▶ **COSA SI CHIEDE**
Per favore, restituisci senza alcuna modifica il brano dell'estratto sul serpente che comincia con "Nelle traduzioni, compresa" e prosegue fino a "all’altro senza interruzioni.".

▶ **ESTRATTO**
┏━━
All’apertura del capitolo terzo viene introdotto un nuovo personaggio: si tratta “del” serpente il quale parla:
«Ora il serpente era il più astuto di tutti gli animali salvatici…» (3,1a).
וְהַנָּחָשׁ֙ הָיָ֣ה עָר֔וּם מִכֹּל֙ חַיַּ֣ת הַשָּׂדֶ֔ה אֲשֶׁ֥ר עָשָׂ֖ה יְהוָ֣ה אֱלֹהִ֑ים
La sua comparsa è un fulmine a ciel sereno1: Chi è? Da dove viene? Perché c’è? Non c’è nulla di meglio di un po’ di mistero per accrescere la curiosità attorno a un personaggio2. Se si fa attenzione al testo ebraico si nota che il «serpente» occupa la prima posizione nella frase, venendo qualificato con un articolo determinativo; quindi nella mente del narratore, come anche in quella dei suoi lettori impliciti, è un personaggio conosciuto, o facilmente riconoscibile. Ma fin qui al lettore nei capitoli precedenti non è stato detto nulla, almeno apertamente, su di esso.
Nelle traduzioni, compresa quella italiana, tra il secondo e il terzo capitolo si registra una separazione ben evidenziata dalla impaginazione editoriale: c’è il titolo «Capitolo III», alle volte si passa ad una nuova pagina, altre si aggiunge un titolo specifico, ad esempio quello impiegato dalla Bibbia di Gerusalemme è «Il racconto del paradiso»3. Nel testo ebraico invece i due capitolo sono uno di seguito all’altro senza interruzioni.
Strana insistenza sulla nudità
Faccio questo premessa perché il passaggio dal secondo al terzo capitolo registra una continuità linguistica e semantica4. È sufficiente mettere di seguito i vv. 2,25 e 3,1 per accorgersene:
2,25: Loro due erano nudi (ʿărûmmîm), l’umano (hāʾādām) e la sua donna, e non si face-vano vergogna.
3,1: Il serpente era il più astuto di (ʿarûm mi-) tutti gli animali selvatici che Dio aveva fatto.
┗━━
▶ **RIGHE FORNITE**
┏━━
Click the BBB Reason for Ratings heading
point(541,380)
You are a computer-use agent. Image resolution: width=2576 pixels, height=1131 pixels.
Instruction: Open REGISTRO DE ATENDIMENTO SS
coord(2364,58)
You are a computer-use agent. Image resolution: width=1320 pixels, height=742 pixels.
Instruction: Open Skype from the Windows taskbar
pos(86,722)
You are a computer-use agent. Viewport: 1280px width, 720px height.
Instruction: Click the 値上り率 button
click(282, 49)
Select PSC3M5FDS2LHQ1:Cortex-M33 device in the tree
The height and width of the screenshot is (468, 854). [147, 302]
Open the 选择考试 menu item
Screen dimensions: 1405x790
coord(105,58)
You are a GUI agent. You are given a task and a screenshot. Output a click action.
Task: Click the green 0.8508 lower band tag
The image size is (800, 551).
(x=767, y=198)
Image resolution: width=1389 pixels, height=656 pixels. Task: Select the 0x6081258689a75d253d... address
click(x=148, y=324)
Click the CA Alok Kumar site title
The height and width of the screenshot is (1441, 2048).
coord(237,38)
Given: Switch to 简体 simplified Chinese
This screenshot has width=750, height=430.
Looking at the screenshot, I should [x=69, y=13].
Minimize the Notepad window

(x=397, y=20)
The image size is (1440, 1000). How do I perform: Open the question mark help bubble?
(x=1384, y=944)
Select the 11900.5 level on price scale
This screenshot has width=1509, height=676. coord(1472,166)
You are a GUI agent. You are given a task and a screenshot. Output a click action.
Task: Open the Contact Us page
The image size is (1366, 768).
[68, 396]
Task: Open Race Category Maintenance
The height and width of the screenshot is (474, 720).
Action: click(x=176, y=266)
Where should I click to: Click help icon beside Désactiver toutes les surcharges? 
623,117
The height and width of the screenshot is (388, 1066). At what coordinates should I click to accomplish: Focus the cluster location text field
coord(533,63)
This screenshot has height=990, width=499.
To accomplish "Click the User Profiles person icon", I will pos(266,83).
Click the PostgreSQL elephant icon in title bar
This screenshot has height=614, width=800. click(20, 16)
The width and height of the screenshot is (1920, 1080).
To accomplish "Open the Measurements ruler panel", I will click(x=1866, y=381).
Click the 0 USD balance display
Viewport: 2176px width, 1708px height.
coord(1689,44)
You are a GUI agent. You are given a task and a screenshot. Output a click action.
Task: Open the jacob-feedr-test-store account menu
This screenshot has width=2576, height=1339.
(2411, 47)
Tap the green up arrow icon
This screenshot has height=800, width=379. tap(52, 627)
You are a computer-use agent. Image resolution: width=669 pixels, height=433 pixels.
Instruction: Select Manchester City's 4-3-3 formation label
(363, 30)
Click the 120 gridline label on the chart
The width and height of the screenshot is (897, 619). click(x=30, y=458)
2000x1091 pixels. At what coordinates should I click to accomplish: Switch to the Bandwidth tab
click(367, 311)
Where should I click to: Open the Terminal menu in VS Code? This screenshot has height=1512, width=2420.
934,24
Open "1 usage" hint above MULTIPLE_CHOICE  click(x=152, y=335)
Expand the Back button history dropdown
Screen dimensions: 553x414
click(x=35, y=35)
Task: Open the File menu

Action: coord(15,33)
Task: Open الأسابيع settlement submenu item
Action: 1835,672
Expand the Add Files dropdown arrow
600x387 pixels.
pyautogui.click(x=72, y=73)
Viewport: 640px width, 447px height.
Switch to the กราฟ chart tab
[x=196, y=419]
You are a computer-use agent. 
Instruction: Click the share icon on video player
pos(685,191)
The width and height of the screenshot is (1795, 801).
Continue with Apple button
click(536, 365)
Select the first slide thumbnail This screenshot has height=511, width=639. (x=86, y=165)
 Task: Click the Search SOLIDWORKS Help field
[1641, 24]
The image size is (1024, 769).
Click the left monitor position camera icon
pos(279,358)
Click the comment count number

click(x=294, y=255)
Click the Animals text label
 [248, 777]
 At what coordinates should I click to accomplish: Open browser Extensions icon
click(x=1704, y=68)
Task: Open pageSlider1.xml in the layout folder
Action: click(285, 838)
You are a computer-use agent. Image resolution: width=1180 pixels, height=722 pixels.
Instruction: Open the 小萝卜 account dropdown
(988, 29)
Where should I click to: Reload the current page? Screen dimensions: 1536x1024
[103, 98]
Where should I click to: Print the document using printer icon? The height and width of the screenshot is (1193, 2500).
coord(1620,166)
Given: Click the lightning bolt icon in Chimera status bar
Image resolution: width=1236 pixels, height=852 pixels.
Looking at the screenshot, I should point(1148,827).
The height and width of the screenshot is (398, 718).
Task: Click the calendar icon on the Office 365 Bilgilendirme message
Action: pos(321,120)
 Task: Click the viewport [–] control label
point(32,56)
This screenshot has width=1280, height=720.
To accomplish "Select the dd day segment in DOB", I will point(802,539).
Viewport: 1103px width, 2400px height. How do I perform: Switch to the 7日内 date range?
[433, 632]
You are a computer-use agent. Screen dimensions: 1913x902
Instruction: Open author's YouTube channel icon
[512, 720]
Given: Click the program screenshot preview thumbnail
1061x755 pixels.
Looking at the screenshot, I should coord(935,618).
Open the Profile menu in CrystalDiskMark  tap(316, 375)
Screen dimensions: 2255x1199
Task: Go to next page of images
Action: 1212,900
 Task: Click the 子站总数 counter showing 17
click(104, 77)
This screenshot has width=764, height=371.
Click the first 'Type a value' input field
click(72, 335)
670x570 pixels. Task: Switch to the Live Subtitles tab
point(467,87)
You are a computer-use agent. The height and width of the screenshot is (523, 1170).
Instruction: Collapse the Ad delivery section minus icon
┗━━
▶ **RISPOSTA QUI SOTTO**
Nelle traduzioni, compresa quella italiana, tra il secondo e il terzo capitolo si registra una separazione ben evidenziata dalla impaginazione editoriale: c’è il titolo «Capitolo III», alle volte si passa ad una nuova pagina, altre si aggiunge un titolo specifico, ad esempio quello impiegato dalla Bibbia di Gerusalemme è «Il racconto del paradiso»3. Nel testo ebraico invece i due capitolo sono uno di seguito all’altro senza interruzioni.